• DATASET ROWS:
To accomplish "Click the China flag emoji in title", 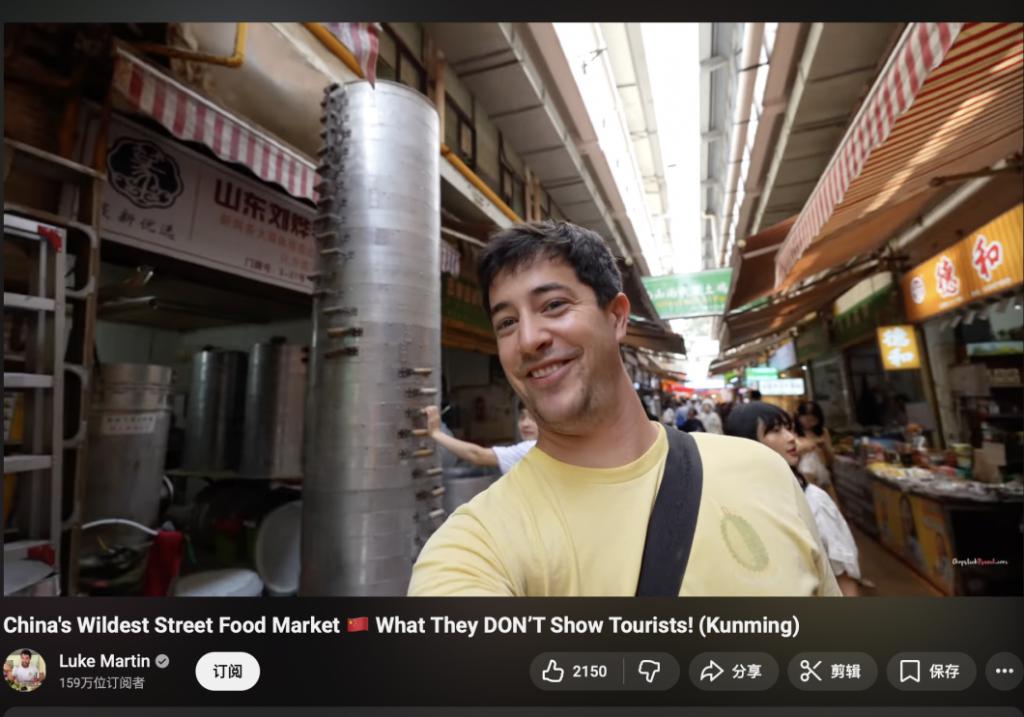I will 357,626.
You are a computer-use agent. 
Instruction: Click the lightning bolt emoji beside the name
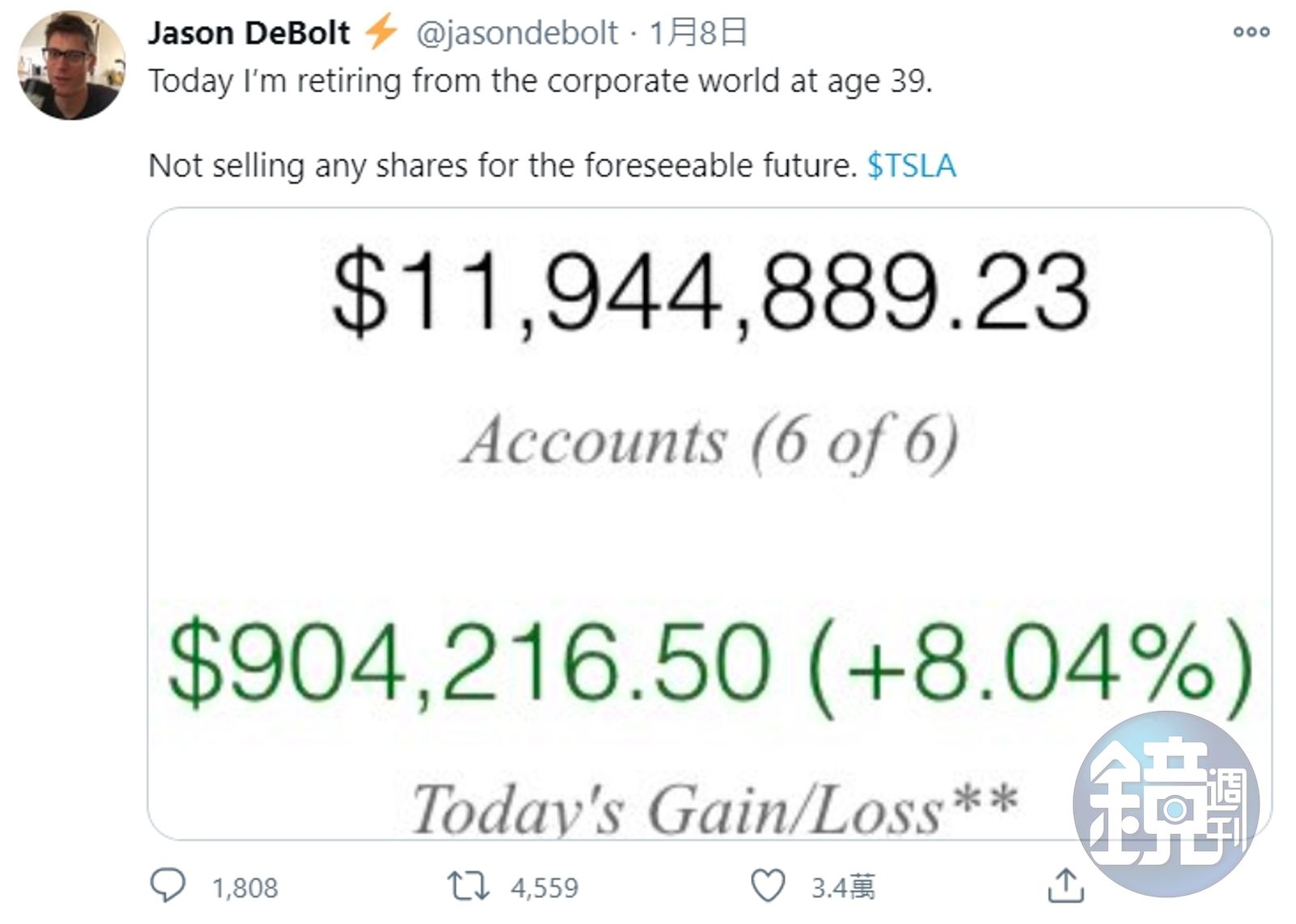[381, 32]
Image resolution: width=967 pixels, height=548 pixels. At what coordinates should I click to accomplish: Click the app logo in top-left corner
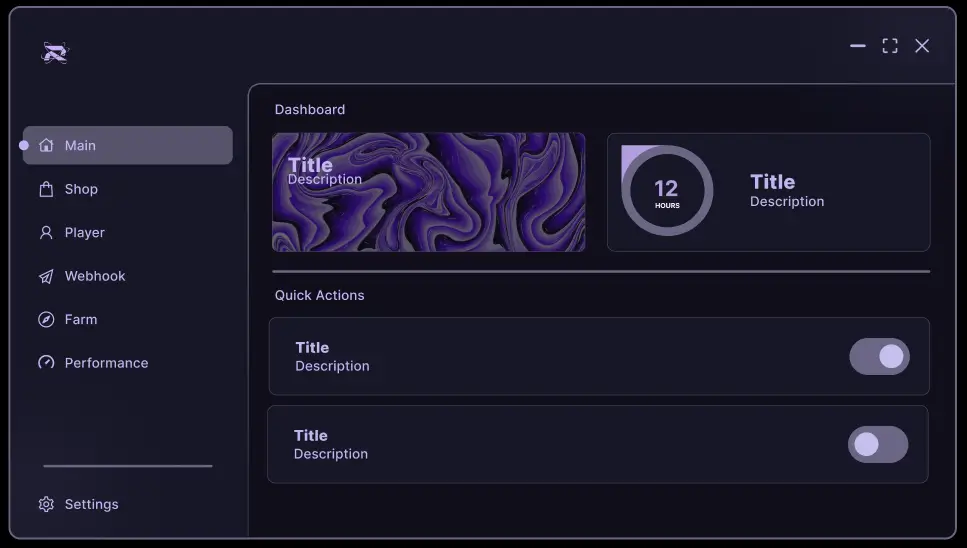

• TASK STATEMENT: Write out the listing word for word, beginning with the line that contains "You are a computer-use agent." and ending at the end of the listing. Leave the pictures out.

• RESPONSE BELOW:
You are a computer-use agent. 
Instruction: Click the lightning bolt emoji beside the name
[381, 32]
Image resolution: width=967 pixels, height=548 pixels. At what coordinates should I click to accomplish: Click the app logo in top-left corner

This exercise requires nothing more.